Written by: Charles Weaver, CEO of MSPAlliance
In previous articles and MSPWorld sessions, we have discussed the concept of risk-based pricing for managed service providers. For those of you not familiar with risk-based pricing, it is the practice of adding a variable multiplier to your pricing model factoring in risk based on each client engagement.
There are many advantages to risk-based pricing. I will not go through all of them, but this approach does arm MSPs with the ability to defend themselves against commodity pressures, price shopping clients, and competition from break/fix providers.
What’s Different with Risk Pricing 2.0?
First, if you haven’t already, please read our previous articles on risk-based pricing, so you are familiar with the concept. If traditional MSP pricing models utilized per device and per user units to arrive at a price for managed services, risk pricing includes risk inherent in a particular client and adds that to the managed services pricing agreement.
Risk Pricing 2.0 adds to this theory by encouraging good behavior in your clients by reducing the cost of their managed services spend if they are behaving in a way that reduces their overall risk.
Pricing your managed services in such a way can enforce positive behavior with your clients, instead of punishing them for bad behavior.

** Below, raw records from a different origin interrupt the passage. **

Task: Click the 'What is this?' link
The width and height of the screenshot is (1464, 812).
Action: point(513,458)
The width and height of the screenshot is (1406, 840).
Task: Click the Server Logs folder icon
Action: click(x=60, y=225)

Here are a few examples of risk pricing 2.0 in action.
Risk Pricing 2.0 Examples
The following are some examples of positive behavior that can be rewarded.

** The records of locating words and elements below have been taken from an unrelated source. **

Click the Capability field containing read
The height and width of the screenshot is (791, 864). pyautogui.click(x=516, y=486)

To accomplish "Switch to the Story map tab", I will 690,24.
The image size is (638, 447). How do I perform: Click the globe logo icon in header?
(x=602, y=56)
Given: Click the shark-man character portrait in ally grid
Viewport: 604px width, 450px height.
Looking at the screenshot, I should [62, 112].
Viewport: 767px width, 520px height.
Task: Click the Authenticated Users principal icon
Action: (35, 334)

Backup – if your client backs up their data (either on their own or uses an MSP to do it)
MFA – authenticating users beyond their standard username and password credentials
Security monitoring – beyond regular network and device monitoring, having some level of security monitoring is a good baseline level of security protection for clients.
Password management – not just the enforcement of good password policies, but helping clients secure their organization by utilizing password management systems can make a huge difference with minimal investment
Risk Pricing in Action
The above examples are good practices any organization should have in place. Le’ts take a look at how risk pricing 2.0 would encourage these behaviors. You have two clients: client #1 has all these above-mentioned practices in place; client #2 does not. Under this scenario, client #1 would pay less for their managed services agreement than client #2.
Now, before you state the obvious, I know that there could be other variables at play here. But, you get the idea: one client would be incented to behave a certain way through lower fees, and the other would pay more because of their lack of proper “cyber hygiene.”
MSPs could make this pricing model part of their sales process. Potential clients could be shown multiple options depending on what they were willing to do; the riskier they are, the more they pay.
Risk-based pricing is a model designed to give MSPs more control over guiding clients towards safer and more secure IT management.